Als gemeinsamer Nenner der auf eine
veränderte Besetzung der obersten Gerichte zielenden Forderungen
schälte sich in den letzten zwei Jahrzehnten des 16. Jahrhunderts ein
veränderter Begriff von "Gleichheit der Religion" heraus, und zwar im Sinne
von zahlenmäßiger Gleichheit, numerischer Parität. Das im
Augsburger Frieden bereits angelegte, aber noch nicht konsequent ausgestaltete
und zur programmatischen Grundnorm erhobene Prinzip der Religionsgleichheit
wurde in den nächsten neunzig Jahren weitergebildet, wenn auch aus
naheliegenden Gründen lange Zeit ausschließlich auf seiten der
Protestanten. Aus dem älteren, sehr allgemeinen und unpräzisen Begriff
von Gleichheit der Konfessionen im Sinne von Gleichrangigkeit, Gleichwertigkeit,
allgemeiner Billigkeit und Gerechtigkeit wurde bis zur Mitte des 17.
Jahrhunderts in letzter Zuspitzung "eine auf strenger Gegenseitigkeit beruhende
Gleichberechtigung selbst in nebensächlichen Dingen." [5] In diesem
Denkprozeß nahm die Reichsjustiz eine wichtige Rolle als Vorreiter und
Experimentierfeld ein.
Die protestantischen
Paritätswünsche konzentrierten sich im späten 16. Jahrhundert
zuerst auf das RKG. Zum einen war es schon viel eher ins Kreuzfeuer
protestantischer Kritik geraten als der RHR, zum anderen sahen die Stände
in ihm primär "ihr" Gericht, die Konkretisierung ständischer
Verfassungsvorstellungen.

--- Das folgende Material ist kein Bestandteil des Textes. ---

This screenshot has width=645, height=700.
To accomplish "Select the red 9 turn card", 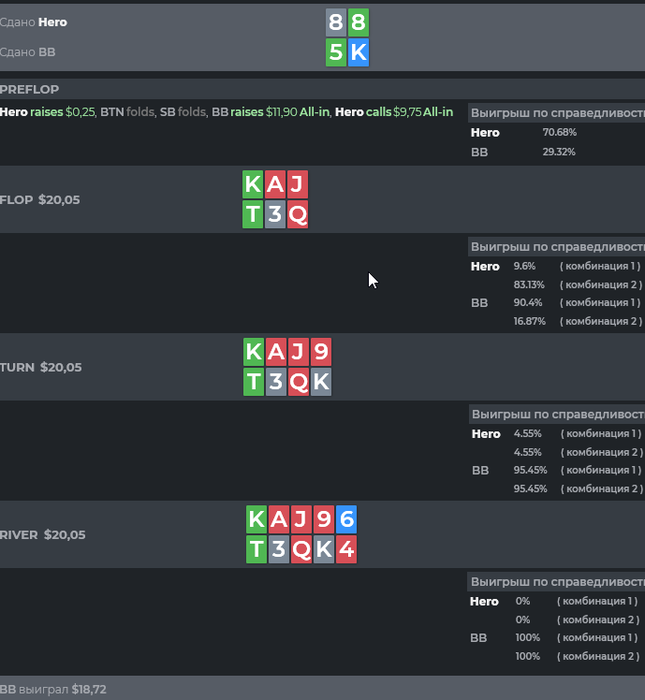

Dabei richtete sich die Forderung nach
zahlenmäßiger Gleichheit zunächst nicht auf die Assessoren (die
Parität in den Religionssenaten gab es ja schon), sondern auf diejenigen
Ämter und Großgruppen des RKG, die - von wenigen Ausnahmen abgesehen
- bisher durchweg mit Katholiken besetzt worden waren: Kammerrichter,
Präsidenten und Kanzlei. Die seit 1576 geäußerte, auf den
Augsburger Reichsabschied von 1555 gestützte Bitte, auch Protestanten
für diese Posten zu ernennen, spitzte sich unter kurpfälzischer
Federführung seit den frühen achtziger Jahren zur Forderung nach
strikter Konfessionsparität zu. Kaiser und katholische Stände wiesen
diese Forderungen von Anfang an entschieden zurück. Begründet wurde
die Ablehnung zum einen mit den kaiserlichen iura maiestatis, zum anderen
ganz legalistisch mit der Kammergerichtsordnung von 1555, wonach die Ernennung
von Kammerrichter und Präsidenten allein dem Kaiser zustand, die Besetzung
der Kanzlei allein dem Reichserzkanzler. Weder dem einen noch dem anderen
dürfe man deshalb Vorschriften bezüglich der
Religionszugehörigkeit der ernannten Personen machen. Auch aus dem
Augsburger Reichsabschied von 1555 könne man keinen derartigen Zwang
ableiten. Vor allem verbarg sich in der Forderung, das Kammerrichteramt auf dem
Wege der Alternation konfessionsparitätisch zu besetzen, eine Zumutung an
das kaiserliche Selbstverständnis. Denn der Kammerrichter
repräsentierte dort den Kaiser, hatte den Gerichtsvorsitz an seiner Statt.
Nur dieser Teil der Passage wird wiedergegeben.